___ TASK INPUT ___

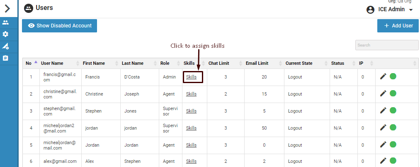This screenshot has height=167, width=420.
Task: Click the pencil icon for Christine
Action: click(x=383, y=93)
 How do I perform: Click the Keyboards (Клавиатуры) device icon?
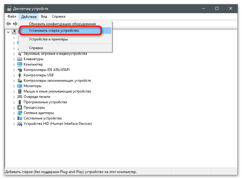[20, 59]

___

▶ _TASK DIRECTIONS_
Which lines run from the one containing "How do I perform: Click" to the end of the entries above? Write them out exactly, leaving out every picture.

▶ _ANSWER SPACE_
 How do I perform: Click the Keyboards (Клавиатуры) device icon?
[20, 59]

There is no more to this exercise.